I think I can safely say the entire Journey development team feels very fortunate for the outpouring of appreciation we’ve received from players. More than six months after launch and we’re still receiving emails from players who share with us the personal impact Journey has had on them.

One of the more memorable letters described how a man was able to talk openly with his brother on an emotional level, about the game and about life, for the first time because they had both played Journey. To hear that games have the ability to affect positive change outside of the game experience is incredibly inspiring for us.


What do you think makes Journey so emotional and involving?

I believe the core experience of Journey doesn’t even happen within the game. After hearing from so many different people who’ve experienced Journey, I really appreciate how each person describes his or her experience differently. The most meaningful and memorable aspects occur within each individual’s subjective, emotional experience of playing. As developers, we’ve just paved the way.

Your three-game deal with Sony is now complete. Will thatgamecompany continue to work on PlayStation 3 or might we see multi-format releases in the future?
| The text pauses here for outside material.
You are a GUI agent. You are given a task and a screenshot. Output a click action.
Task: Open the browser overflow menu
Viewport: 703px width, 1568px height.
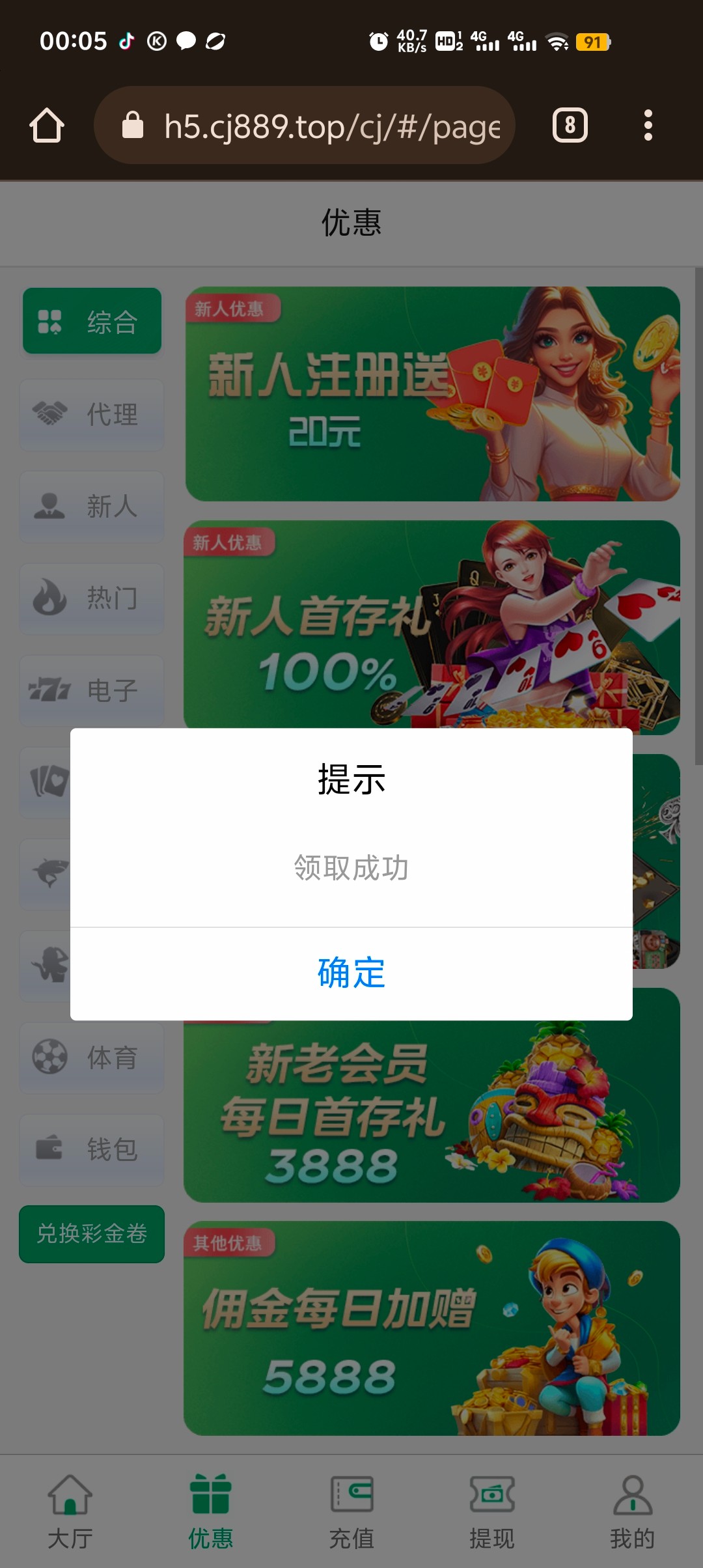click(648, 125)
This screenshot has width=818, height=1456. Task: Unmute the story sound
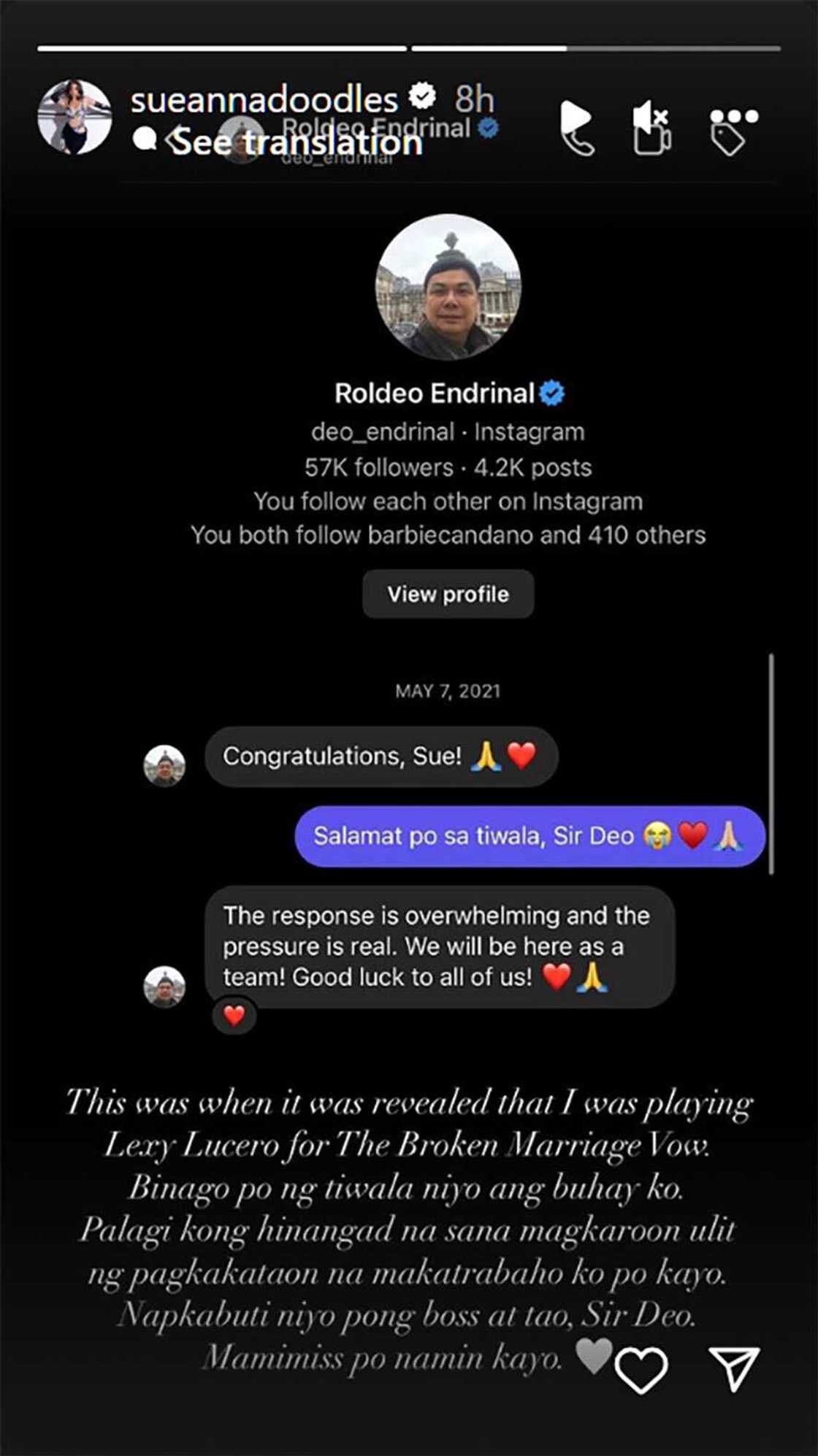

We’re still early into the development cycle for our next game and aren’t announcing any platform(s) for this game yet.


What’s next for thatgamecompany in general?

Our goals and direction remain the same: design and develop artistically crafted, broadly accessible video games that push the boundaries of interactive entertainment

Thank you for your time Sunni! In my opinion, Journey is a true work of art. Congratulations on being involved with one of the best video games of 2012 – I shall look forward to seeing what thatgamecompany does next!

Thank you so much, Martin. You asked some great questions, and I’m happy to have had the opportunity to share with you and your readers.